Traders Magazine Online News, January 17, 2012

Peter Chapman

A former block trading executive is hoping to replicate the action in the upstairs market electronically.

Kevin Callahan, until 2009 a marketing official with upstairs shop JonesTrading, has formed Ax Trading to launch an electronic call auction. The alternative trading system lets buyside traders auction off their own orders automatically, much as an upstairs sales trader might do telephonically.

Kevin Callahan

Callahan says the process is cheaper and more efficient than using an upstairs desk. "I would argue that the entire upstairs market really runs on a call market model," Callahan said. "Nobody has done this before."

Bob Schwartz, a finance professor at Baruch College's Zicklin School of Business, an adviser to Ax, and an expert on call auctions agrees. "This is a great development," Schwartz said. "Ax Trading is an innovation in market structure."

Callahan, Ax's chief executive, was inspired to launch the company after reading Schwartz's book "The Electronic Call Auction: Market Mechanism and Trading: Building a Better Stock Market." Schwartz introduced Callahan to Peter Jenkins, a former buyside trader and NYSE Euronext executive, and the two men formed a partnership in 2009. Ax recently hired Jim Ross, a longtime champion of call auctions, who built systems for several agency brokerages.

A few of the exchanges run call auctions-both electronic and manual-at the opening and close.

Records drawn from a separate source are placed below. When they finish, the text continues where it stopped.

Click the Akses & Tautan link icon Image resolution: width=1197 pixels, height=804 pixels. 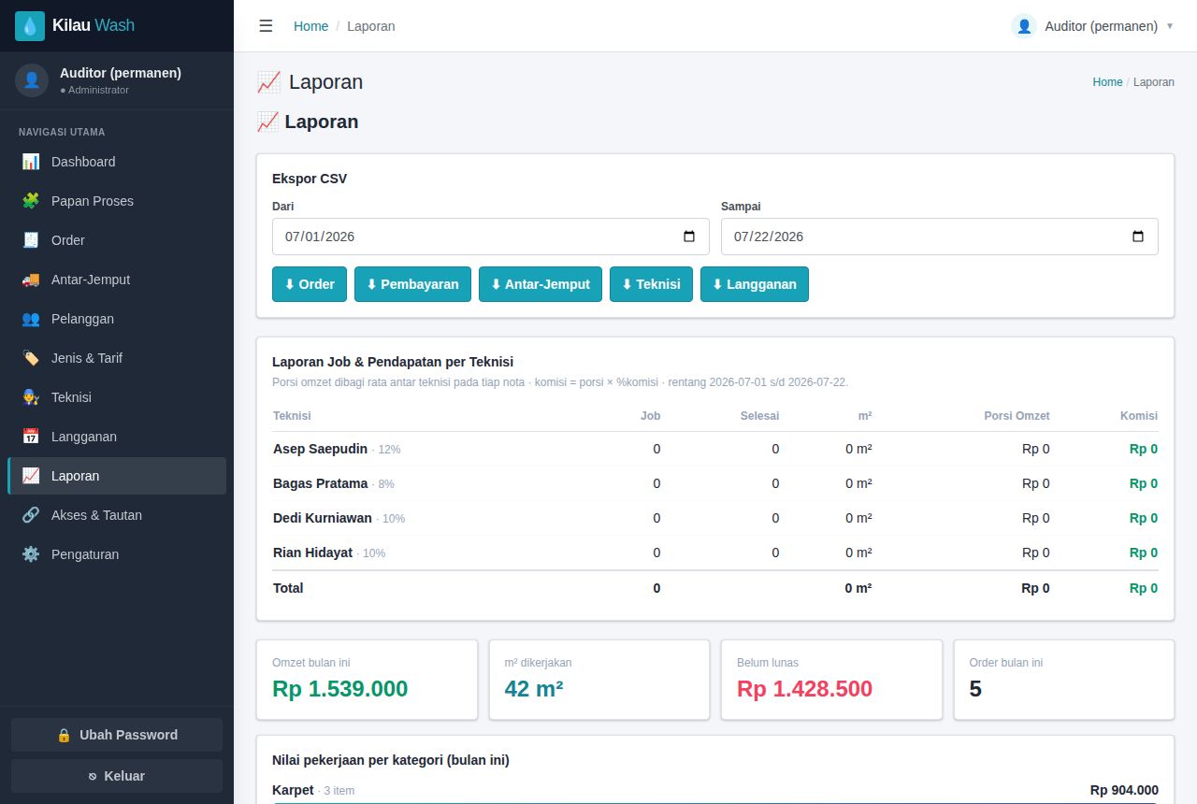[31, 515]
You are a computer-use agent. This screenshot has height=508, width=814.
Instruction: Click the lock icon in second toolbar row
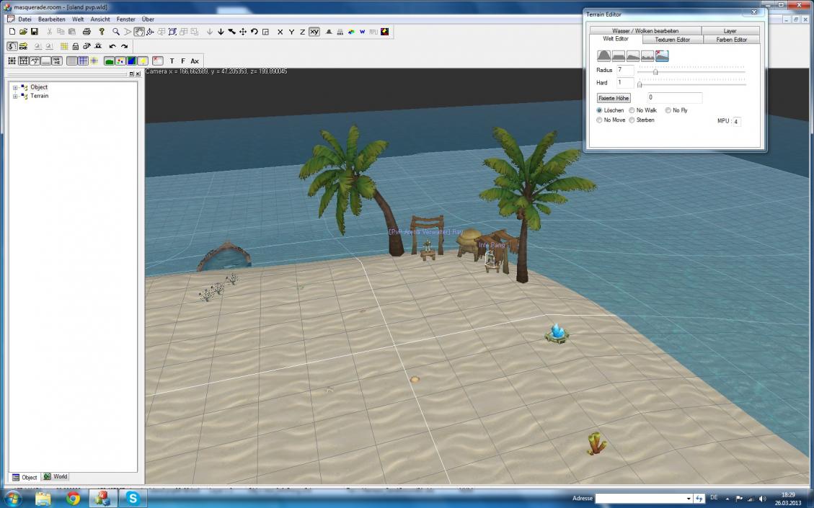(76, 46)
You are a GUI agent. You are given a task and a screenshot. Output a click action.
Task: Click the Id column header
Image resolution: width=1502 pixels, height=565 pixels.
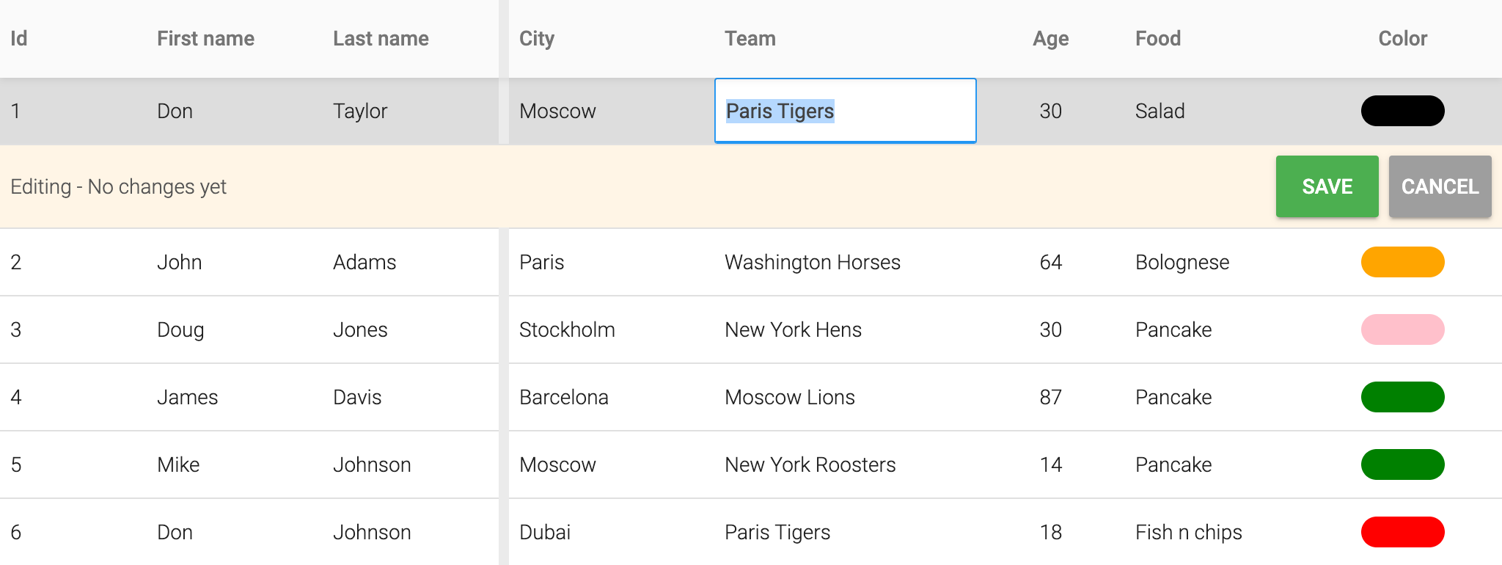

A couple of brokers have introduced electronic call auctions for entire portfolios in recent years, but failed to gain traction.

But the last time anyone tried to operate an electronic call auction for individual stocks was in 2001 when the 11-year-old Arizona Stock Exchange shut down. The system's demise followed that of OptiMark, another call market for stocks, in 2000.

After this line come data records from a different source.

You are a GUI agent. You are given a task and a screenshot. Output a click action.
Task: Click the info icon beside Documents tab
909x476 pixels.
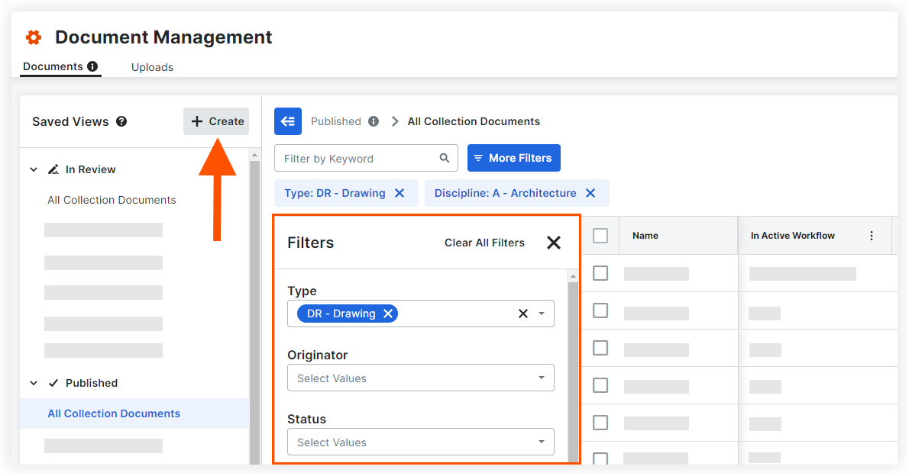tap(92, 66)
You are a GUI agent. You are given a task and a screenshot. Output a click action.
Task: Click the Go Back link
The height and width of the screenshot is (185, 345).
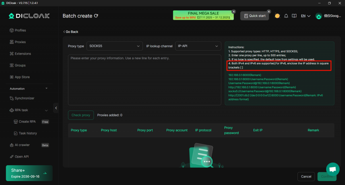coord(71,32)
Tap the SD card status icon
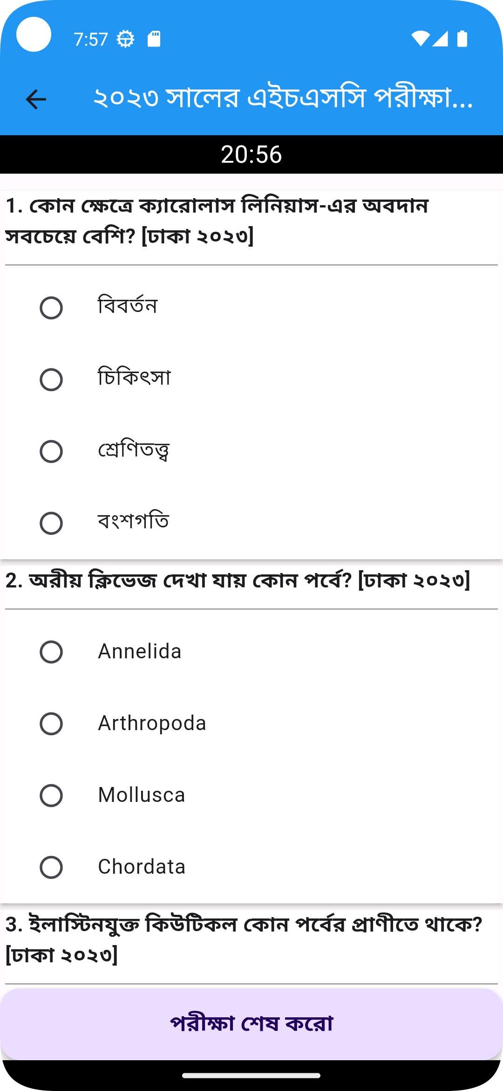 154,39
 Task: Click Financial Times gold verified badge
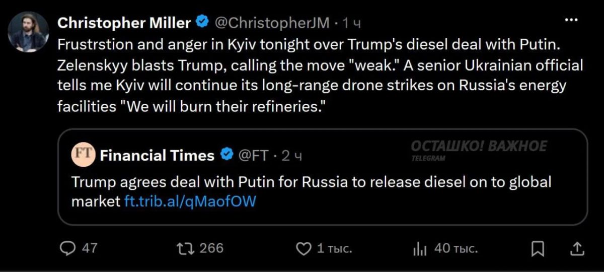point(226,155)
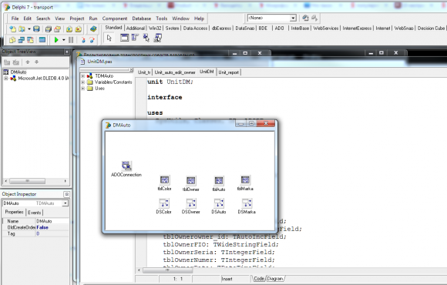The image size is (447, 285).
Task: Select the ADOConnection component icon
Action: (126, 166)
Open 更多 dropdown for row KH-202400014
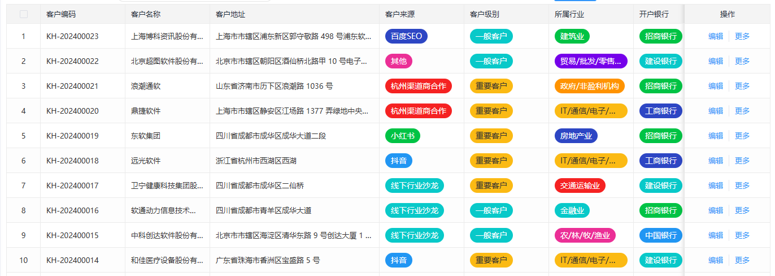The image size is (775, 276). tap(742, 260)
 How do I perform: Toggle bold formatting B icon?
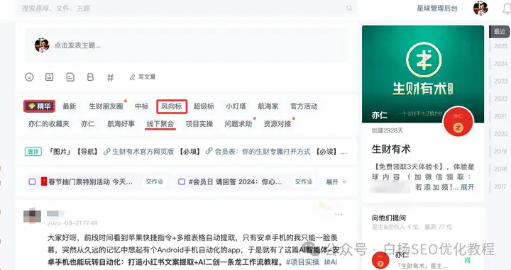point(90,77)
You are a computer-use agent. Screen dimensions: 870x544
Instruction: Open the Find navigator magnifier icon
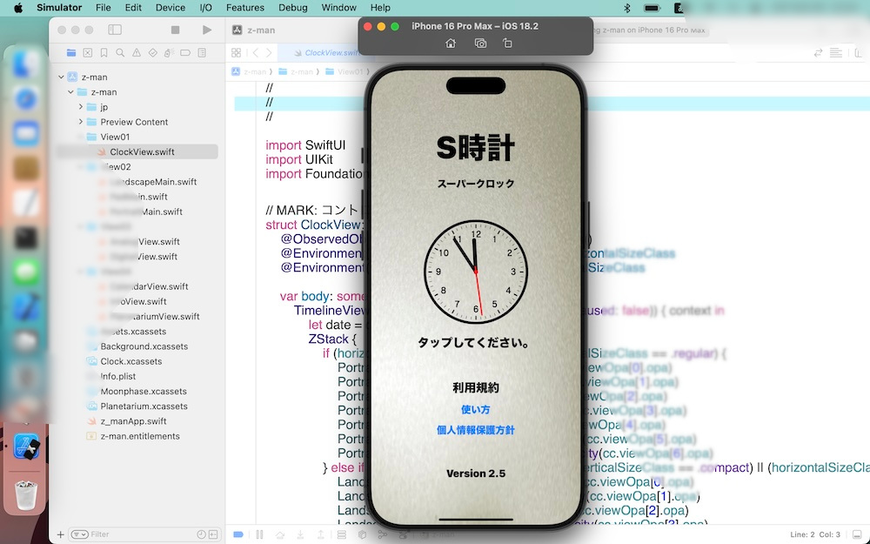click(119, 53)
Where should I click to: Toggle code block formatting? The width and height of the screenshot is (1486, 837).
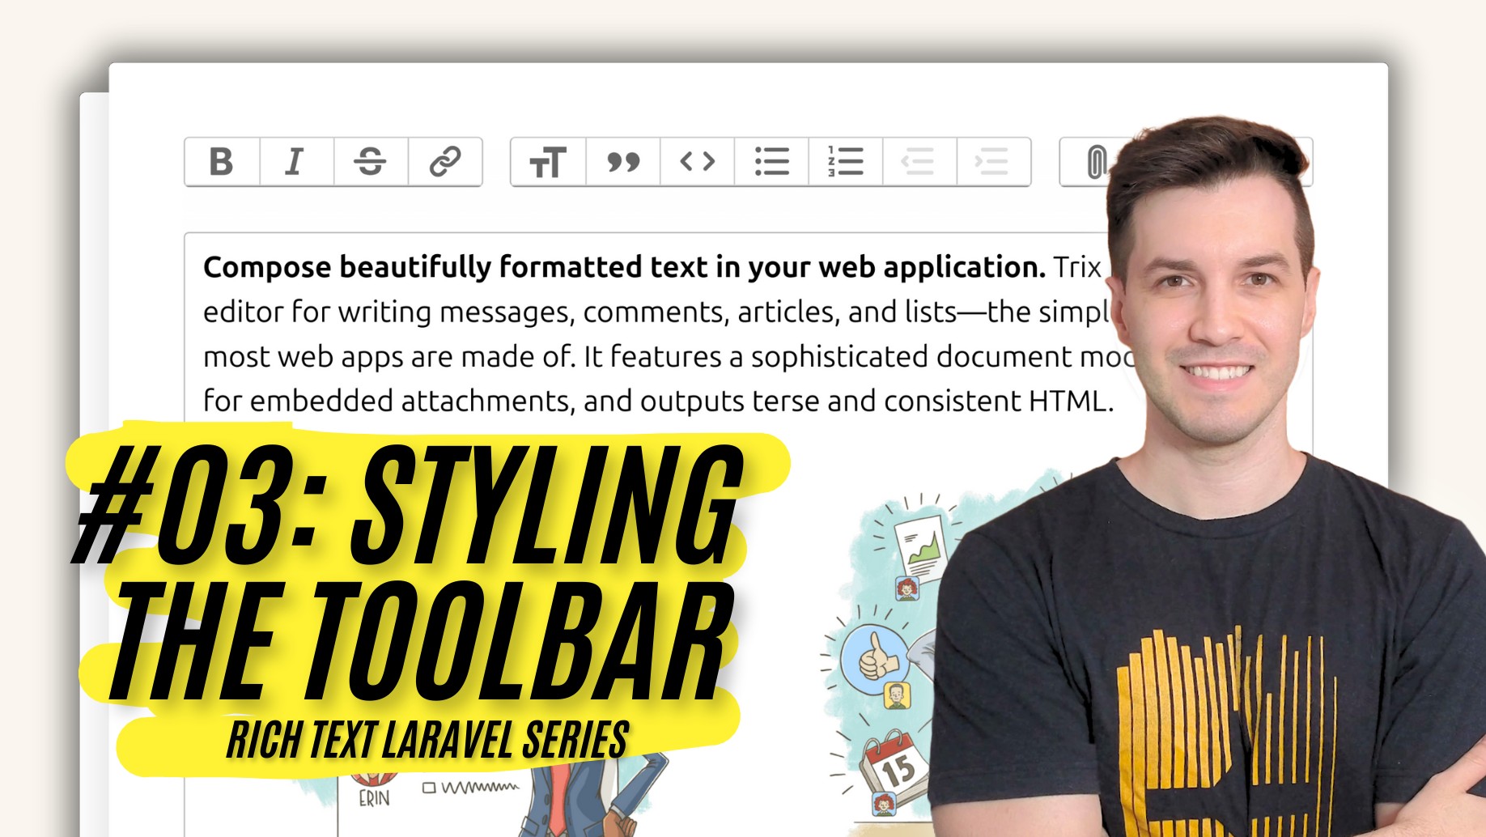(697, 162)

Ax differs from these systems in at least three crucial ways. First, it operates during market hours; AZX was only permitted to operate after hours. Second, Ax does not operate on a fixed schedule. Traders can initiate an auction whenever they choose. Optimark and AZX auctions went off at set times during the day. Third, only limited information about an order is revealed to a potential counterparty. AZX, by contrast, was an open book.

Ax is geared toward trades of small capitalization stocks that may be difficult to get done in the public markets. To initiate an auction, a trader transmits a firm-and priced-order of at least 25,000 shares. Most orders are expected to be "blind" where the initiator only discloses symbol and size. He does not reveal whether he is a buyer or seller. Nor does he reveal his price.

The order triggers a series of email blasts to traders who have previously expressed interest in participating in auctions. Those traders then transmit their own orders. The entire process takes five minutes. Trades that get done occur at a price that clears the market.